Generata in emisfero fantastico, forse più vicino ai proliferi racconti avvolti dalla nebbie di Avalon, Miss Kenichi si rivela una scoperta virtuosa, un regalo per gli ascolti proveniente direttamente dalla Germania. Giunta con The Trail al terzo album, Miss Kenichi dipinge con i colori di un twee pop diafano concedendo qualche sbavatura al flauto traverso e alle percussioni.

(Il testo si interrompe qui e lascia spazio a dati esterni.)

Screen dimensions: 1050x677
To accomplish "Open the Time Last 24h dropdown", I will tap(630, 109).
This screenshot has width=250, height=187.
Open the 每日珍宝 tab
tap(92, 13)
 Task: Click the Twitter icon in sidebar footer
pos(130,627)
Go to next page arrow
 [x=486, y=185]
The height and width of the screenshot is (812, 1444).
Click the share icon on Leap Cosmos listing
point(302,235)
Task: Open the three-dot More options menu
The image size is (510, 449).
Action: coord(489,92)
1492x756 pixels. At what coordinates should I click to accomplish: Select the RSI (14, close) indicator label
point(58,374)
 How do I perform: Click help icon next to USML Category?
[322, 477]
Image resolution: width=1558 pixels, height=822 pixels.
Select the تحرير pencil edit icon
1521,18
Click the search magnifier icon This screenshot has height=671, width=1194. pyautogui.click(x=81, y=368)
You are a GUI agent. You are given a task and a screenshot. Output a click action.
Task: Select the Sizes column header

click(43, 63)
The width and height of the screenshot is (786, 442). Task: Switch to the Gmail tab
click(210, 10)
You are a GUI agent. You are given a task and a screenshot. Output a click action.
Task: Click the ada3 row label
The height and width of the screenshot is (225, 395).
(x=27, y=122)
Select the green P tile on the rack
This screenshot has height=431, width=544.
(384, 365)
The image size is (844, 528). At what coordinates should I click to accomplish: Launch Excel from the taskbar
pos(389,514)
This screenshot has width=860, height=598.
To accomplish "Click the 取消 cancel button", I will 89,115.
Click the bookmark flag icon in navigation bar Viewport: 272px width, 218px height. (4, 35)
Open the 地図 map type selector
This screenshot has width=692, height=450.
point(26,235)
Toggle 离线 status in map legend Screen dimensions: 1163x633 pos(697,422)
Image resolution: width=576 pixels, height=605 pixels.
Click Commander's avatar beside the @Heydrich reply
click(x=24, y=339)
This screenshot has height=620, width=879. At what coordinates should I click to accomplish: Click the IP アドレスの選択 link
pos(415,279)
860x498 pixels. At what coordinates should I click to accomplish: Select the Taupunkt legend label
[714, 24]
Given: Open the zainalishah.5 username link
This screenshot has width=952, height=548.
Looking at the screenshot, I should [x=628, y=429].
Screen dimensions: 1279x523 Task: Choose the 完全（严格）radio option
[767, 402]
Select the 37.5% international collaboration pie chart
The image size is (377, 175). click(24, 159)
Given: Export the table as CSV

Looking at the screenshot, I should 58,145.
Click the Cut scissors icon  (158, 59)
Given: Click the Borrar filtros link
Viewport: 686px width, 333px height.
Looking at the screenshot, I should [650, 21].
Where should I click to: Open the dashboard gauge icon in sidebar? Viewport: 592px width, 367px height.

The Trail è un album dalla pressione bassa e dai ritmi agricoli dove imperversa l’incedere lento e pesante e le undici tracce scorrono sotto il segno dell’affaticamento; Bobby Bacala trascina gli zoccoli piegato dalla gravità dei tamburi, Tale Of Two Rivers riprende fiato in sincronia con il mantice della fisarmonica e The Trail macina il riff circolare della chitarra. Ma The Trail è un album lavorato a dritto e rovescio che dimostra la sensibilità di una musicista che, seppure giovane, mette in evidenza scelte di gusto e finezza compositiva. Miss Kenichi non s’ingarbuglia in un minimalismo dark-folk dai gusti nordici, ma procedendo nell’ascolto, The Trail si arricchisce di nuove sfumature accogliendo all’interno della sua trama scarna aperture fresche e vitali. Ne è esempio il mutare di The Ghost taccia costruita all’inverso dove la strofa pacata al limite dell’acustico prende il posto centrale del ritornello lasciando alle percussioni il compito di aprire e chiudere con fare cardiaco gli estremi del brano. O ancora, la declamazione limpida di Dream incorniciata da un poderoso scambio di fiati che duetto con la voce gradevole di Miss Kenichi.
Anticipato dal video del pezzo Who Are You, The Trail è un album completo, mai scontato o prevedibile ma, al contrario, una scoperta insospettabile nel contesto a volte ripetitivo e autoreferenziale del folk di casa nordica.